Sketch of proof. Each entry of $A^{2m}$ admits a combinatorial interpretation in terms of transition path on a 2-state space:
(For example, the path 1→1→1→2→2→2→1→2→1 contributes to the $(1,1)$-entry of $A^8$ with the term $aacddbcb = a^2b^2c^2d^2$.) Also, by the symmetry of $D$, we only need to consider terms with even exponents, i.e., of the form
$$\text{(coef.)}\cdot a^{2i}b^{2j}c^{2k}d^{2l}.$$
These terms correspond to paths where every transition takes place in even numbers. A moment of thought shows that such term corresponds to closed paths. Thus theses term only appear in $(1,1)$-entry and $(2,2)$-entry of $A^{2m}$, and the exponents of $b$ and $c$ are equal. Then $\text{(1)}$ follows by counting the number of such paths. ////
Now, each term in $\text{(1)}$ can be easily computed when $D = D_r$:
Lemma 2. For any $i+j+2k = m$ we have
$$ \int_{D_r} a^{2i}d^{2j}(bc)^{2k} \, \mu(dA) = \frac{(i-\frac{1}{2})!(j-\frac{1}{2})!(k-\frac{1}{2})!^2}{(m+2)!} r^{2m+4}. \tag{2} $$
Of course we are using the convention that $(l-\frac{1}{2})! = \Gamma(l+\frac{1}{2})!$ in $\text{(2)}$. We skip the proof since the proof is easy.

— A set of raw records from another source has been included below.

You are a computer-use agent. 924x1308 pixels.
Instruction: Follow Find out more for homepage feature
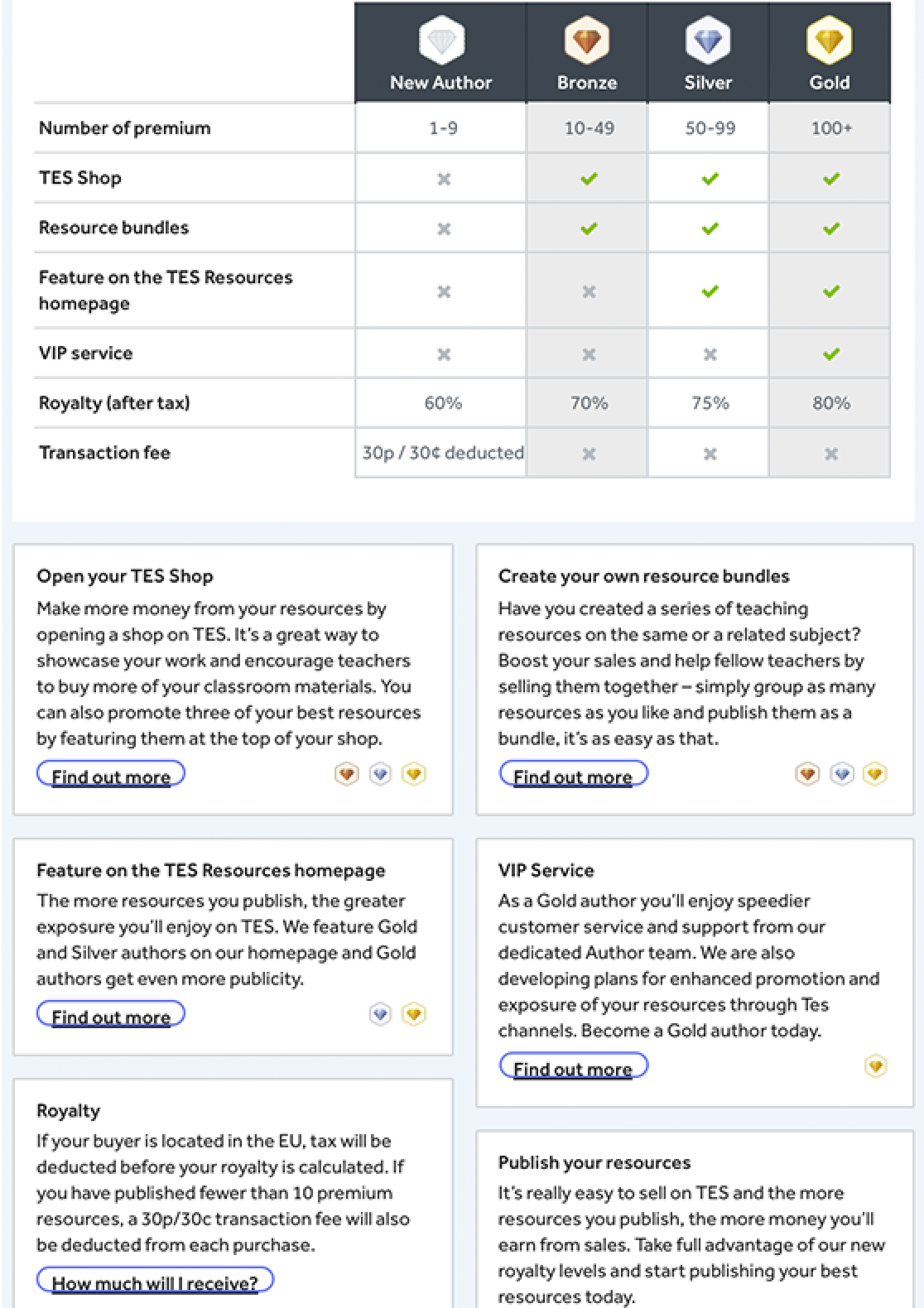coord(111,1017)
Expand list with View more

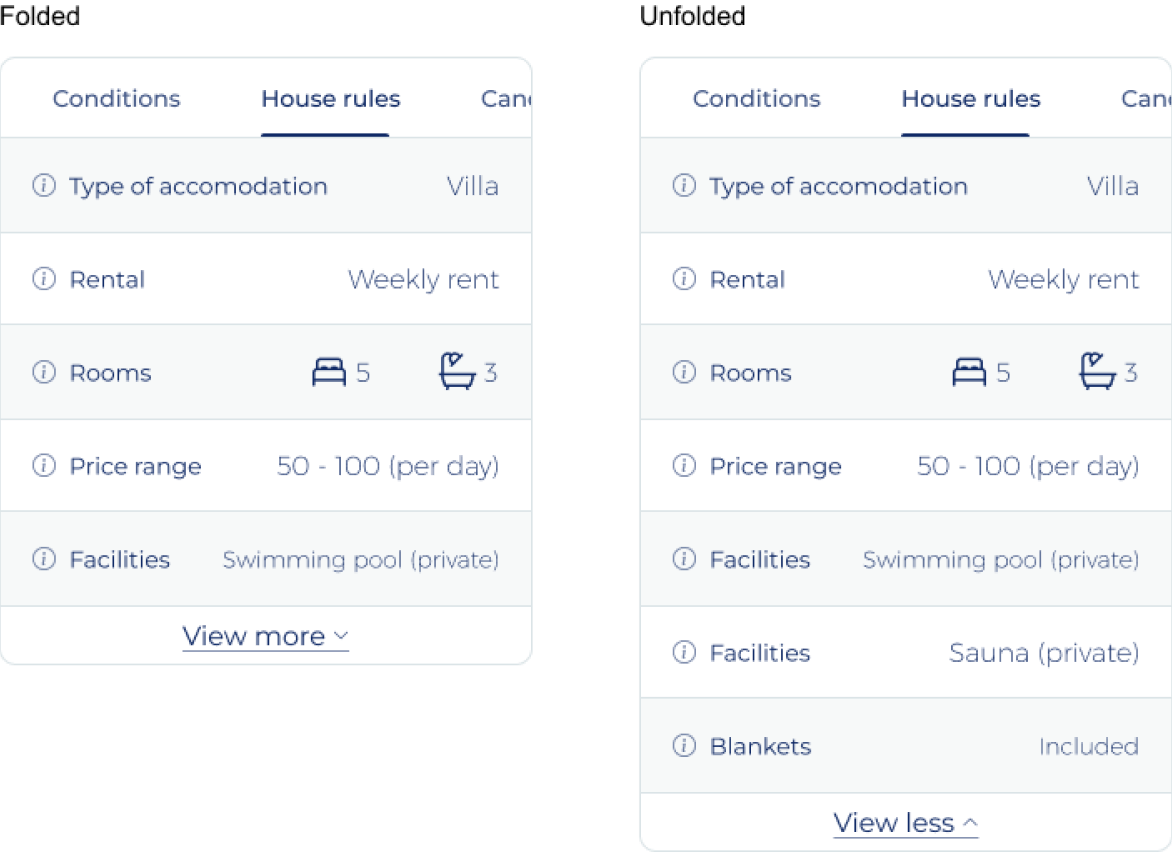tap(254, 637)
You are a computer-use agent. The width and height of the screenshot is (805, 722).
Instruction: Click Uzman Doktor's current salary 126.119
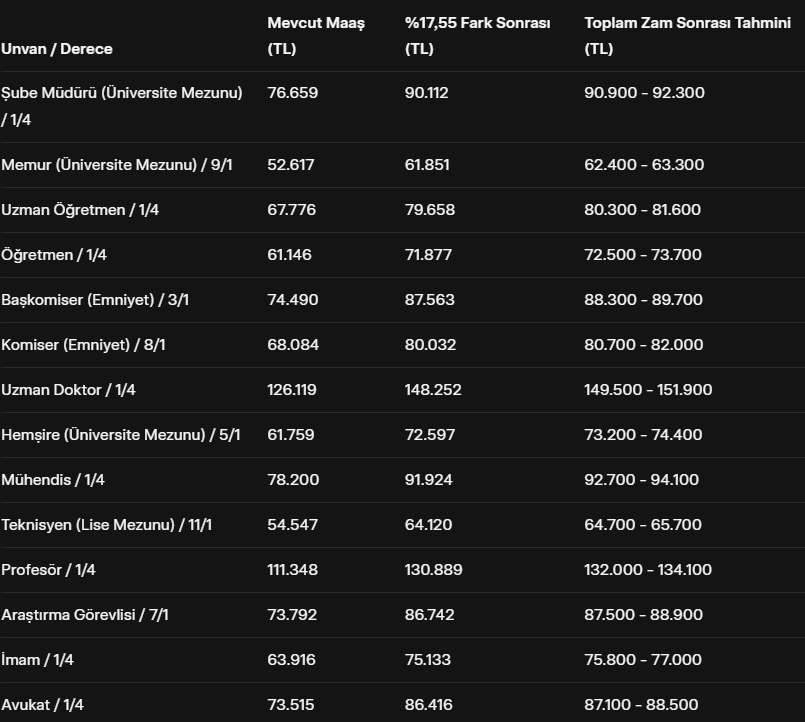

Somewhat surprisingly, the egregious formula $\text{(1)}$ yields simple values:
Lemma 3. For $m \geq 1$ we have
$$ \int_{D_r} A^{2m} \, \mu(dA) = \frac{\pi^2}{2(m+1)(m+2)} r^{2m+4}. $$
(When $m = 0$ we have different value.)
This amounts to prove that
$$ \sum_{i+j+2k=m} \binom{2k+2i}{2i}\binom{2k+2j-1}{2j} (i-\tfrac{1}{2})!(j-\tfrac{1}{2})!(k-\tfrac{1}{2})!^2 = \frac{m! \pi^2}{2}. $$
Proof of this fact can be found in my blog posting. Now assuming that this is true, $\text{(*)}$ easily follows.